Guerra (1994:53/55) também afirma que dado o processo produtivo petroquímico ser altamente corrosivo e tóxico, bem como de elevadas pressões e temperaturas, o grau de automação do processo produtivo é bem alto: "Esses aspectos do sistema produtivo provocam uma elevada relação capital/trabalho para o setor, que varia entre 20 mil a 100 mil dólares por cada posto de trabalho, uma das mais elevadas da indústria de transformação (...) A mão-de-obra empregada é, quando comparada com outras indústrias, bastante qualificada e bem remunerada, em parte devido a esta qualificação e em outra, em razão da periculosidade do trabalho e a divisão da jornada em turnos (...)

"Em vista desta segunda implicação, pode-se afirmar que as possibilidades da petroquímica absorver, no caso das economias periféricas, o grande excedente de mão-de-obra são bastante reduzidas. As esperanças nesta área residem, pois, na criação de empregos indiretos decorrentes dos efeitos multiplicadores detonados pela instalação de indústrias petroquímicas num dado espaço (...) Pelo exposto acima, torna-se evidente que os custos de mão-de-obra não são expressivos na indústria petroquímica, apresentando-se os custos de capital e o de matérias-primas como os mais significativos, sendo que esses últimos passam a dominar amplamente os primeiros após o primeiro choque do petróleo".

[107] Segundo o Censo de 1985, essa relação VTI/POL é um proxy de produtividade. Proxy pelo fato de que uma medida ideal de produtividade do trabalho envolver produtos físicos por horas trabalhadas, e não VTI por pessoal ligado à produção, uma vez que a primeira variável (VTI) traz embutida distorções de preços relativos, e a segunda (POL) representa uma aproximação imperfeita da quantidade de trabalho utilizada.

[108] Segundo Goldenstein (1972:134), "o setor petroquímico é um dos mais dinâmicos da economia moderna e leva a modificações profundas em toda a atividade industrial, pela enorme influência que tem na substituição de produtos tradicionais por similares sintéticos.
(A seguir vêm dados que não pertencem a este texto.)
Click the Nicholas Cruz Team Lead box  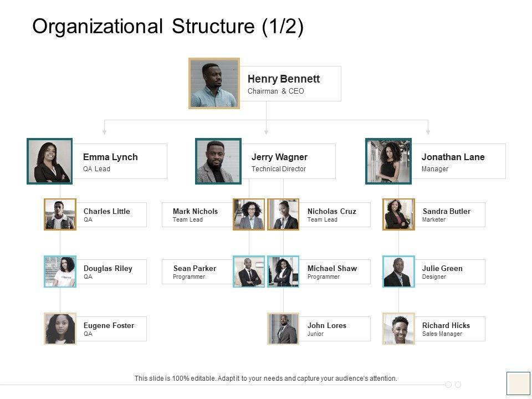pyautogui.click(x=335, y=214)
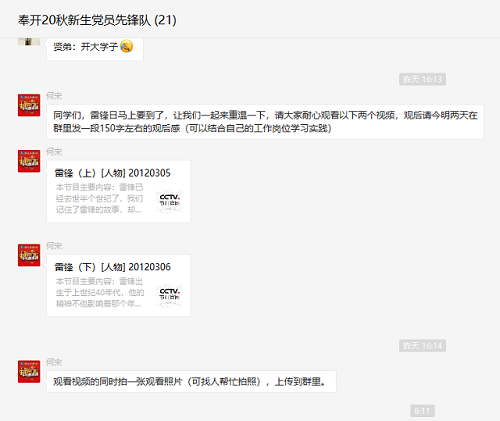Open the CCTV thumbnail on 雷锋(下) card

[x=169, y=295]
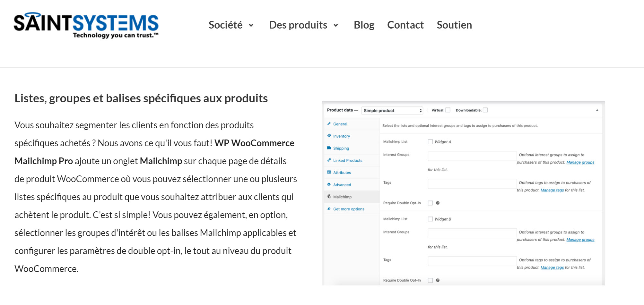The image size is (644, 305).
Task: Click the Linked Products chain icon
Action: (329, 160)
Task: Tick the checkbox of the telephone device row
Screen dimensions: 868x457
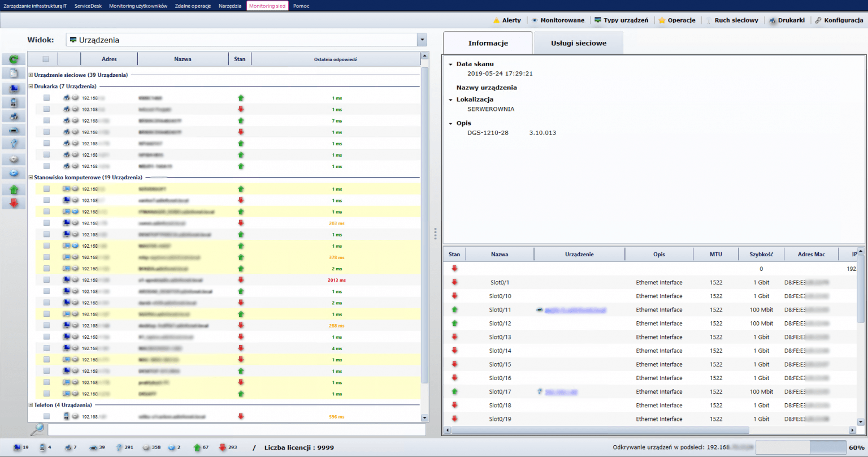Action: (x=46, y=416)
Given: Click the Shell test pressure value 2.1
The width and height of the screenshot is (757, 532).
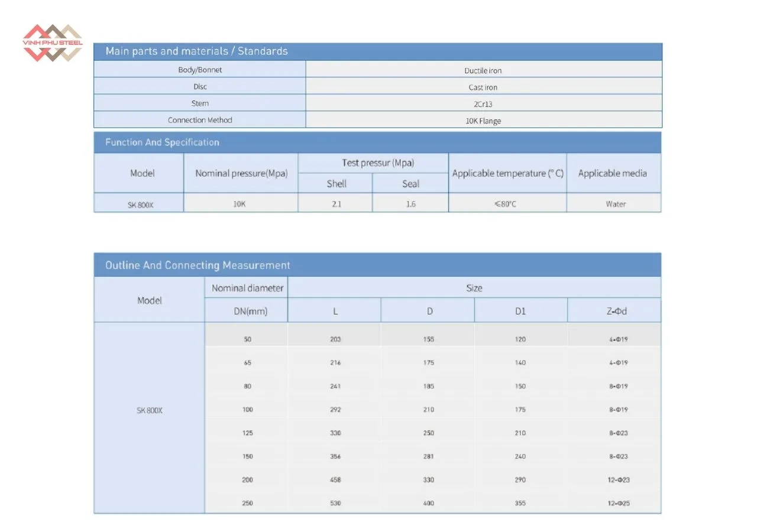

Tem efeitos germinativos ascendentes e descendentes e embora o seu elevado grau de automatização faça com que crie relativamente poucos empregos diretos, influi decisivamente na criação de novas unidades da indústria química.

"Estas, por sua vez, passam a utilizar os seus produtos como matéria-prima e, portanto, seus efeitos multiplicadores far-se-ão sentir quer sob a forma de empregos, como sob a forma de investimentos. É por mais conhecido o rápido crescimento do consumo de materiais plásticos de todo tipo, que estão sendo usados, com vantagens de preço e de qualidade, em lugar de madeira, tecido, vidro, couro, artefatos de cimento e metais".

[109] Sobre o ano de 1957, escrevia Pereira (1988:296/297): "Já não mais predominavam no município os nativos da terra, a maioria descendentes dos portugueses que dominavam as plantações de bananas; nortistas e nordestinos que vieram trabalhar nas indústrias faziam agora a grande maioria". Apesar dessa afirmação de Pereira, a população paulista nunca foi minoria na cidade.